Note that registered members see fewer ads, and ContentLink is completely disabled once you log in.
If you have any problems with the registration process or your account login, please contact us. If you need to reset your password, click here.
Having a problem logging in? Please visit this page to clear all LQ-related cookies.
Get a virtual cloud desktop with the Linux distro that you want in less than five minutes with Shells! With over 10 pre-installed distros to choose from, the worry-free installation life is here! Whether you are a digital nomad or just looking for flexibility, Shells can put your Linux machine on the device that you want to use.
Exclusive for LQ members, get up to 45% off per month. Click here for more info.
I'm experiencing very very strange problems, they don't seem related, but they are all happening at a sudden:
- opera can't remember settings anymore: suddenly my navigation bars had changed, when I move the buttons back like they were, they are wrong again the next time I start the computer... no errors when starting opera from the terminal. As root the same happens
- tuxracer suddenly doesn't start anymore (it worked yesterday!). When trying to start it from a terminal:
Code:
Tux Racer 0.61 -- a Sunspire Studios Production (http://www.sunspirestudios.com)
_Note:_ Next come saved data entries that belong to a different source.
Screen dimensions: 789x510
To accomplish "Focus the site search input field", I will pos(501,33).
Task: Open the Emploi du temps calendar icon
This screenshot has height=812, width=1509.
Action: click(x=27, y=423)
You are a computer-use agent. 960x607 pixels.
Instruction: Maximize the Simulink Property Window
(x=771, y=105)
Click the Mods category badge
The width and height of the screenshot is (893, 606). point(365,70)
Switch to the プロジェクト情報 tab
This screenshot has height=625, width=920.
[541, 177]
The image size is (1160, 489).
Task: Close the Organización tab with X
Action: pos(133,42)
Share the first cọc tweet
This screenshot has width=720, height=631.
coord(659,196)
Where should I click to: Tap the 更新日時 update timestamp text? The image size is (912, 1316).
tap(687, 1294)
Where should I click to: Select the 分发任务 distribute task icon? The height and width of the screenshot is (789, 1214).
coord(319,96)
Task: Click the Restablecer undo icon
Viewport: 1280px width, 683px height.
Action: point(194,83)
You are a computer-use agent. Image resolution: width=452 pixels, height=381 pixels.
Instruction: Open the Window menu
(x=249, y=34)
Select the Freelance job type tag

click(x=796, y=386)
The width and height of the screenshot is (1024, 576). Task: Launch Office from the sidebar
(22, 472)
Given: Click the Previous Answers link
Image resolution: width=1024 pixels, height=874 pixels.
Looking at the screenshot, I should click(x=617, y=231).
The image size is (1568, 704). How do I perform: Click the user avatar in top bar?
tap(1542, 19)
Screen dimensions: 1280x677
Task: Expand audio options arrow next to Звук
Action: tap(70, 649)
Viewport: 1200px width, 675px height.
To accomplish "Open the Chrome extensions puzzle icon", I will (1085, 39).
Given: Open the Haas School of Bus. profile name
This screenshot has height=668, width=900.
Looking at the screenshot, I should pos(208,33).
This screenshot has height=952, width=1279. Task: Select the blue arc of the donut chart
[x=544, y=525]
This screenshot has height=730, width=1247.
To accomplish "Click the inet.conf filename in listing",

(c) 1999-2000 Jasmin F. Patry <jfpatry@sunspirestudios.com>
"Tux Racer" is a trademark of Jasmin F. Patry
Tux Racer comes with ABSOLUTELY NO WARRANTY. This is free software,
and you are welcome to redistribute it under certain conditions.
See http://www.gnu.org/copyleft/gpl.html for details.
Error: Could not open /dev/nvidiactl because the permissions
are too resticitive. Please see the FREQUENTLY ASKED QUESTIONS
section of /usr/share/doc/NVIDIA_GLX-1.0/README for steps
to correct.
Segmentatie fout
The root can't find tuxracer.
- Fluxbox is slow: the mouse doesn't move smoothly, even as root
- Gkrellm was suddenly uninstalled. That really doesn't make sense, I didn't uninstall gkrellm!
- Xmms forgot what skin it had
- Sometimes the processor is suddenly working at 100 %, while no app seems to be crashed. I really can't find out why: gnome system monitor says it's X. I can only stop it by rebooting.
This day I've made a new user on my system, and I wanted to copy all the config-files from an old user to the new user. That caused quite some hassle, and I've changed a lot of dependencies to get it done. I've also removed that user. Does anyone know anything about damaging the filesystem with such things? I tried e2fsck -f -c on my home directory, but nothing found...
It also looks like a virus, does anyone know about a virus?
I have Debian sarge, with gnome, kde, enlightenment, and fluxbox, a custom 2.6.7 kernel, nvidia drivers. Does anyone have an idea what's going on?
Hope anyone can help me, but I'm afraid not... Or can anyone help guessing what could be wrong?
Corien
Last edited by sterrenkijker; 08-12-2004 at 04:07 PM.
it may not be a virus. it may be an intruder, but it is strange that they would just go around messing with your settings. check out snort, it'll monitor activity on your system.
If you want to ensure that it isn't a virus, you can install f-prot-installer (available in testing and unstable). Then run update-f-prot and see the man page for f-prot to find out the command syntax and available options.
Given that you were trying to move/modify config files, it certainly could be that you borked your configuration. Try creating a new user from scratch(without copying any configs and stuff) and see if the user has the same problems. I'd also take a close look at the ouput of the top command to see what is consuming CPU time as well as the output of ps aux to look for any abnormal processes. Definitely run chkrootkit. Snort is great at detecting attacks in their initial stages, but once someone has gained access to the system, there are probably better tools to use.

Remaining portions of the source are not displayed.